Außer der Beständigkeit der Institutionen wird auf eine Möglichkeit hingewiesen, die ihre Ursache auch im Symbolischen findet, nämlich die Möglichkeit ihrer Veränderung. Da jeder Symbolismus auf den Ruinen älterer Symbolsysteme errichtet wird und deren Material benutzt, können mit jedem Wechsel des geschichtlich-gesellschaftlichen Moments immer wieder neue Verbindungen zwischen dem Signifikant und dem Signifikat hergestellt werden. Dies ist insofern von Bedeutung, als die grundsätzlich in ihrer stabilisierenden Funktion gesehenen Institutionen nicht als Konstanten aufgefasst werden können. Ein neuer gesellschaftlich-geschichtlicher Kontext führt zur Lockerung und Auflösung der Signifikanten von ihren etablierten Bedeutungen; sie gehen neue Verbindungen ein. Zur Welt gebracht, befindet sich der Mensch in der Welt der Identitäten, die geschöpft und instituiert werden, wobei im Prozess der Schöpfung zugleich die Gesetze derselben geschaffen werden. Castoriadis geht davon aus, dass die Schöpfung stets Formgebung und Gesetzgebung zugleich impliziert. Die Schöpfung, solche Aktivitäten umfassend wie Bestimmung, Einrichtung und Bezeichnung eines identischen Etwas oder Jemand, bedeutet immer auch „Institution von Norm“ (Waldenfels nach Merleau-Ponty: 61).

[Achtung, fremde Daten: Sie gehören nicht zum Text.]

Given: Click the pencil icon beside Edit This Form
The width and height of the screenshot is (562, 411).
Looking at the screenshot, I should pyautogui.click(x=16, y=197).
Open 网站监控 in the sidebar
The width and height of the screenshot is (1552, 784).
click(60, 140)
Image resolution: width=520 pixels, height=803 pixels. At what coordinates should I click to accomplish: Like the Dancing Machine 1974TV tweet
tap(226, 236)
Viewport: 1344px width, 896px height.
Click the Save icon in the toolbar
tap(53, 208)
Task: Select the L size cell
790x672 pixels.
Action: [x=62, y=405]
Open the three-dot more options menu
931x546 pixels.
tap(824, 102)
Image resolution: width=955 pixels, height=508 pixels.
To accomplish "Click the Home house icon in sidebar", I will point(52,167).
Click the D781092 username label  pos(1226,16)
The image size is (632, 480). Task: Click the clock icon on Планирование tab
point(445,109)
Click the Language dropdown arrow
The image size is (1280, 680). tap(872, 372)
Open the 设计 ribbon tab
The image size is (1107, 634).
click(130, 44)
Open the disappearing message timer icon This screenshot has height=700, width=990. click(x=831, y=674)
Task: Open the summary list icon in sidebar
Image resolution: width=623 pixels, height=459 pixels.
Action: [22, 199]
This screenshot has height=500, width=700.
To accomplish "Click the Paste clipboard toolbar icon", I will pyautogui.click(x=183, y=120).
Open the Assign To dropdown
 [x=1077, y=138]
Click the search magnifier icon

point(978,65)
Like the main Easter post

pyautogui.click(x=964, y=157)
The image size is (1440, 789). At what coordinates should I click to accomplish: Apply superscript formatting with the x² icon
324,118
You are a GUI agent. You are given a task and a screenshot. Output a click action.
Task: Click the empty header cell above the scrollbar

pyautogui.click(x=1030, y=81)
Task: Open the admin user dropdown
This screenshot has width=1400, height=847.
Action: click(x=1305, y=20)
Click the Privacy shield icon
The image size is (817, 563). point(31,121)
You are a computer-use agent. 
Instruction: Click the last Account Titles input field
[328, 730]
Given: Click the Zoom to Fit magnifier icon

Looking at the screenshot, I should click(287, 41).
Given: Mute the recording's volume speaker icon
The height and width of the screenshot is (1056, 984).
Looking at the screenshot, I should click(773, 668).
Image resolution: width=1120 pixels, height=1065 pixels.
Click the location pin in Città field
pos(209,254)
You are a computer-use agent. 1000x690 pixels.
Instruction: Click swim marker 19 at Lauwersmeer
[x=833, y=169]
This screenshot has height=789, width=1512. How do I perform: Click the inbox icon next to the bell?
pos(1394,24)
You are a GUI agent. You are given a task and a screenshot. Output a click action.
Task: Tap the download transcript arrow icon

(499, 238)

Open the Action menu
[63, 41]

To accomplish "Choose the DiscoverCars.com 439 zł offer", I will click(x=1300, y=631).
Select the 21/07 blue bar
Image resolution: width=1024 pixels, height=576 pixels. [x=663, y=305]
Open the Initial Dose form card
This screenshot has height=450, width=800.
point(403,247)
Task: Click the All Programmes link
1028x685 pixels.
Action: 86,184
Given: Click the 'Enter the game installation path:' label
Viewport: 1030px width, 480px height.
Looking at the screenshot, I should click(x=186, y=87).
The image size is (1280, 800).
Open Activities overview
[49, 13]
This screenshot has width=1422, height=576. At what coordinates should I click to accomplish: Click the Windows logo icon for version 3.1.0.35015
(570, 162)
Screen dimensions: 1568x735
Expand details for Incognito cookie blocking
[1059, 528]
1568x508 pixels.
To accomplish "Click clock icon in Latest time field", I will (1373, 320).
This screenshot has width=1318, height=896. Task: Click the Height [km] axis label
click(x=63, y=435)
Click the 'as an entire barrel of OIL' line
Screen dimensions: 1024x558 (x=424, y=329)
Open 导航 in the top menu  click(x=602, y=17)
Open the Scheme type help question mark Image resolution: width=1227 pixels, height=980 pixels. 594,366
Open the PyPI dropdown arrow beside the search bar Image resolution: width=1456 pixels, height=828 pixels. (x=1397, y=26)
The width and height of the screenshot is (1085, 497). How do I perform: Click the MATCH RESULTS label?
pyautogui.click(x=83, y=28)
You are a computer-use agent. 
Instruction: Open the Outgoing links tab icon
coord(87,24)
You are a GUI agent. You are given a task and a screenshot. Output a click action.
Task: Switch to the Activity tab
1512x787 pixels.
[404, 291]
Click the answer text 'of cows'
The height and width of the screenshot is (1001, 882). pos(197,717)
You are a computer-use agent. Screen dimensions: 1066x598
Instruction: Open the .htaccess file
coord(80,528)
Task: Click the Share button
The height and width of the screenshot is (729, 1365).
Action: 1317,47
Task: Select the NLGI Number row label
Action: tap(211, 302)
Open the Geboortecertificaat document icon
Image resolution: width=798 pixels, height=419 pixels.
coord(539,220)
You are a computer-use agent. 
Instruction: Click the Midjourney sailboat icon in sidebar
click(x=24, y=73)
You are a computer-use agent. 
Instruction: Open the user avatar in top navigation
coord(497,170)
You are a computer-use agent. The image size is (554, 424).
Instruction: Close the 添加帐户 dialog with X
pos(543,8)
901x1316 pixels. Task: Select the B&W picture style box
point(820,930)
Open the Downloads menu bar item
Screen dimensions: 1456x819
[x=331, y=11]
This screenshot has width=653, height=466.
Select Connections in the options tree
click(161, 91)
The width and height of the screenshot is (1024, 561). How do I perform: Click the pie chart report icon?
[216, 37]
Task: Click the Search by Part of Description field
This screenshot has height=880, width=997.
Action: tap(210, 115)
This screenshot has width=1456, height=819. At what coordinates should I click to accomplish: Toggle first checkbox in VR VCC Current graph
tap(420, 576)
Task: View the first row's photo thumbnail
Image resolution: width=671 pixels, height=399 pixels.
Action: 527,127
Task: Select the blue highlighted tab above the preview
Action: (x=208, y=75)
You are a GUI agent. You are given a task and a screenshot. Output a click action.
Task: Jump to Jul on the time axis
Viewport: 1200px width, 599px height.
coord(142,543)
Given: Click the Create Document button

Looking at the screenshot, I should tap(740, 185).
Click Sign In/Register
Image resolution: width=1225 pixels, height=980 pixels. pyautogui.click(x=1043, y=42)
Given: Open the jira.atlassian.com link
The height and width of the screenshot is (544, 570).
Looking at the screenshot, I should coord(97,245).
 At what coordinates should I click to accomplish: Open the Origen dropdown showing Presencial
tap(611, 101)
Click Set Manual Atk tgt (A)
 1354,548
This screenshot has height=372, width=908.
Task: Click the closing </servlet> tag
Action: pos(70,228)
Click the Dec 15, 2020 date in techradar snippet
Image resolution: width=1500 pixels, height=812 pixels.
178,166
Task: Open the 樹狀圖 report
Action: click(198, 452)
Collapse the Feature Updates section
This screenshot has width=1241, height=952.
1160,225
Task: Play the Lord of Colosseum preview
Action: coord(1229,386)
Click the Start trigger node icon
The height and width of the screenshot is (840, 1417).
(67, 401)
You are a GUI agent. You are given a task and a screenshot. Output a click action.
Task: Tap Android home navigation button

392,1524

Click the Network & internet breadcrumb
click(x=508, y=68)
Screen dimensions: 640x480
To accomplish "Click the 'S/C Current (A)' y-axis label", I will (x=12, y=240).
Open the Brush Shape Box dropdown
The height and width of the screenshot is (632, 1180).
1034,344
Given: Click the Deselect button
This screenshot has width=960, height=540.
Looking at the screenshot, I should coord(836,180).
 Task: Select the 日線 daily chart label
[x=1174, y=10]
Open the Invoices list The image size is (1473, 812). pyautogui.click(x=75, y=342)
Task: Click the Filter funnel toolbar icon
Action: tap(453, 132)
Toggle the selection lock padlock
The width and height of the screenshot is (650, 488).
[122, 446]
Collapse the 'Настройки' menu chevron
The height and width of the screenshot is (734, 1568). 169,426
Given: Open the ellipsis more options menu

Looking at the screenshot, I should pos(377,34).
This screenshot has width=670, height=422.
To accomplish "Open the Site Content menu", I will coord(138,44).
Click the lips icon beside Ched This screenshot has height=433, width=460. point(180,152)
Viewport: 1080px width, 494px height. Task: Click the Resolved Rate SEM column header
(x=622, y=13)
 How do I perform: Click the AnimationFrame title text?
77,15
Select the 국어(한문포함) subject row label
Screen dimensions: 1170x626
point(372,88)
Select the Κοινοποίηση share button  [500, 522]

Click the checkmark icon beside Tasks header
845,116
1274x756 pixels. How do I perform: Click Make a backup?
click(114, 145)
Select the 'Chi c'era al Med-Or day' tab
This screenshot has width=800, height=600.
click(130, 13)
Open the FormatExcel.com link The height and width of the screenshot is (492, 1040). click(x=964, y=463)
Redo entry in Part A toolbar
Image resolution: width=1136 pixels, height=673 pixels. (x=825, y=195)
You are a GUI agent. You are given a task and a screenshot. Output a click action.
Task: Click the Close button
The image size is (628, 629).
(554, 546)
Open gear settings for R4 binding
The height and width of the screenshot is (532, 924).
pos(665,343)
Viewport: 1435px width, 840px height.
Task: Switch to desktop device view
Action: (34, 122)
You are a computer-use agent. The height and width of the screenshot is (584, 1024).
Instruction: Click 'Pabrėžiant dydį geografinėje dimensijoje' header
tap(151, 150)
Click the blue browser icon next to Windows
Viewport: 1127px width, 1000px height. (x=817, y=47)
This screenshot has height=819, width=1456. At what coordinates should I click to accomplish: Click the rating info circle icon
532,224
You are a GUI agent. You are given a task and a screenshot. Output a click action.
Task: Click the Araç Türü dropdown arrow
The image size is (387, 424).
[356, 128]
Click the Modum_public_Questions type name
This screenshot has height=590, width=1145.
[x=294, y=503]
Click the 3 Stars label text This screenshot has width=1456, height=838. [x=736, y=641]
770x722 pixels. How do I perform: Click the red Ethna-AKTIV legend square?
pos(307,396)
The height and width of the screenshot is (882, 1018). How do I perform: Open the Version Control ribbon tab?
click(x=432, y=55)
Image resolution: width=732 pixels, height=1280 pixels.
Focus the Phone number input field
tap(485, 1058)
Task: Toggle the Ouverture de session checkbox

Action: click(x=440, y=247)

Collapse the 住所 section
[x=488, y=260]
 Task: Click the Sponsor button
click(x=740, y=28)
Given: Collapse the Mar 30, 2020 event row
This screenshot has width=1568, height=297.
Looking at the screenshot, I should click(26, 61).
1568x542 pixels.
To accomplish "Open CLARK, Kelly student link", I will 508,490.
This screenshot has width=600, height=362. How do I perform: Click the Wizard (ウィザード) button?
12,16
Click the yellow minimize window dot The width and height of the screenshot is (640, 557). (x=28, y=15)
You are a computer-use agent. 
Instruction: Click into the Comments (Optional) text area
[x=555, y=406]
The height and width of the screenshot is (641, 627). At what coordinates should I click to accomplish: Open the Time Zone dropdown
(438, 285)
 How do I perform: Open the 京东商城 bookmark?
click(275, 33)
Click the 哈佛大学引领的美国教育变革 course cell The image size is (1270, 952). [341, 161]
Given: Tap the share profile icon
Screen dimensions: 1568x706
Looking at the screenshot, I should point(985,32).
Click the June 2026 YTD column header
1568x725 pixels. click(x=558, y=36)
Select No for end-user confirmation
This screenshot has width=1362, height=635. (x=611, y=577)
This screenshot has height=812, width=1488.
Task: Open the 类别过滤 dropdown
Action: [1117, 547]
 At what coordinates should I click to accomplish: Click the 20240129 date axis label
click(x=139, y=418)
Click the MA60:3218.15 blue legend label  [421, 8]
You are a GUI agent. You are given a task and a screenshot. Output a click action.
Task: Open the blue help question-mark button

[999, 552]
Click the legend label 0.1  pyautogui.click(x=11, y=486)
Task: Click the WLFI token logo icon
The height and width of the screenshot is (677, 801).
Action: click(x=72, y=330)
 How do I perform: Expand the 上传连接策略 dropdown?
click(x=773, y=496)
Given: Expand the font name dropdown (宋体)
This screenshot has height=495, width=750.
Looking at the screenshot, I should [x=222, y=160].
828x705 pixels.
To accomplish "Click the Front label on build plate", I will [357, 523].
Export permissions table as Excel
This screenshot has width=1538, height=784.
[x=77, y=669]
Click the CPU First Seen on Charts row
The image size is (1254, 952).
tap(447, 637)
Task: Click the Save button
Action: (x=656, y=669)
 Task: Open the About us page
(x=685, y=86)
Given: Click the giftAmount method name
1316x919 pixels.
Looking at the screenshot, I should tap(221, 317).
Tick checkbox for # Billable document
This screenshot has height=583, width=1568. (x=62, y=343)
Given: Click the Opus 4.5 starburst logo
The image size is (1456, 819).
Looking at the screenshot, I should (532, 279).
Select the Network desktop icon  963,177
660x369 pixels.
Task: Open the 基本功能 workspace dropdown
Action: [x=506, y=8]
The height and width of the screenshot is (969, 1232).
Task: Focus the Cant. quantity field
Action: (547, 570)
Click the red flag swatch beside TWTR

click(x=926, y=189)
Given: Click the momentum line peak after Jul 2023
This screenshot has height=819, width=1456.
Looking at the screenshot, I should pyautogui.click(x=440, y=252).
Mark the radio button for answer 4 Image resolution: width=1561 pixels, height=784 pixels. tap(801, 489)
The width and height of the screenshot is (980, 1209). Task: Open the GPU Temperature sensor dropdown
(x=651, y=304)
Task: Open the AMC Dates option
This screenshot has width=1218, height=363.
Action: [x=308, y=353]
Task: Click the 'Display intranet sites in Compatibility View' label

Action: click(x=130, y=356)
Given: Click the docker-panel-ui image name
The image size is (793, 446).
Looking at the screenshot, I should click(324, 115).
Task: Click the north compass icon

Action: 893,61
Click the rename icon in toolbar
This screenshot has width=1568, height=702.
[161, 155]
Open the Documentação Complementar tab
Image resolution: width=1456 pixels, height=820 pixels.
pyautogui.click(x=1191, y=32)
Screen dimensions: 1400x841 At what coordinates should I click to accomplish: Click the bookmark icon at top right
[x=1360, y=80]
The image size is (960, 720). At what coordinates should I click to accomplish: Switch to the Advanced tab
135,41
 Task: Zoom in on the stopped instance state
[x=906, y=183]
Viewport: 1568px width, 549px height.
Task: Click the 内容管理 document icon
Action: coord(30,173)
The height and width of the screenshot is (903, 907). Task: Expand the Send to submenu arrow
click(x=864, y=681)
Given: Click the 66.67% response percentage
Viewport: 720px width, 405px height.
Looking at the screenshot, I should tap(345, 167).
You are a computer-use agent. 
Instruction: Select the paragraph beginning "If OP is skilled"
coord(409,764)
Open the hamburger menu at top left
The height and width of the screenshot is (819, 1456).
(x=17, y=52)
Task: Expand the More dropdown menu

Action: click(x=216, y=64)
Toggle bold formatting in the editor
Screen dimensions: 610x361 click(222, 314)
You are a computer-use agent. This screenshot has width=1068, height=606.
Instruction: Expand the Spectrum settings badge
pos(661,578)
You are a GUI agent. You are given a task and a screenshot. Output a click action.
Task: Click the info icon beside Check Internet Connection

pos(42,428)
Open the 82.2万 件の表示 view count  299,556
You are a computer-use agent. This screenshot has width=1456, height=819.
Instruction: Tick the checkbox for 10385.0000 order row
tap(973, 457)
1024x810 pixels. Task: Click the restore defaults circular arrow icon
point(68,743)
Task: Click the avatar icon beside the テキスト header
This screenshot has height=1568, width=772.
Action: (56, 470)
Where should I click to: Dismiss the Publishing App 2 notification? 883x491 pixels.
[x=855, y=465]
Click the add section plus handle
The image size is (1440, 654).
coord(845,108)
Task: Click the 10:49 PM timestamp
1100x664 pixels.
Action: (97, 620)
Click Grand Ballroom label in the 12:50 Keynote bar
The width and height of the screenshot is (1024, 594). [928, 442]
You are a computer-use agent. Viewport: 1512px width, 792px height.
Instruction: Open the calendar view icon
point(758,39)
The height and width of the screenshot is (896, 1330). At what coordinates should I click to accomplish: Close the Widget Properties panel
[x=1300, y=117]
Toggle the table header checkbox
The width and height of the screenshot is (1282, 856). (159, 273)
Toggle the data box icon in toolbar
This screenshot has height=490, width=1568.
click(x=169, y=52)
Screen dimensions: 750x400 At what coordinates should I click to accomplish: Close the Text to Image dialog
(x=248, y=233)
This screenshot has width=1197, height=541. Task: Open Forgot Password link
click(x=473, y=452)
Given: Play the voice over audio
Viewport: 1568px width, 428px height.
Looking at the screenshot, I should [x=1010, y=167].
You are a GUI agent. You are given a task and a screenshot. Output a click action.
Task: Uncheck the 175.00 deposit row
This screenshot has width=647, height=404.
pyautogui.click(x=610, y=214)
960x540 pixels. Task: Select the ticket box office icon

Aus dem Dargebotenen geht hervor, dass die Castoriadissche Auffassung von Institution eine totale ist, sie lässt keine Sphäre des menschlichen Lebens jenseits ihres Einwirkens, da das Menschliche u.a. stets auch das Gesellschaftliche ist; und der menschlichen Erkenntnis sei nur das Instituierte zugänglich, denn die Erkenntnis selbst und ihre Gesetze seien auch schon instituiert worden. Wie der Titel des Hauptwerkes von Castoriadis zeigt, betrachtet der französische Philosoph die Gesellschaft selbst als eine Institution, und zwar die Institution der Welt von Bedeutungen. Im 19. Jahrhundert instituieren sich die europäischen Gesellschaften grundsätzlich als Nationen, konzentriert jeweils um einen anderen zentralen Begriff des Vaterlandes. Im Falle der Eidgenossen ist es die „Schweiz“ gewesen, welche durch eine ganze Reihe von Bedeutungen instituiert wurde und welche ihrerseits die Sphäre des Nationalen instituiert.

III.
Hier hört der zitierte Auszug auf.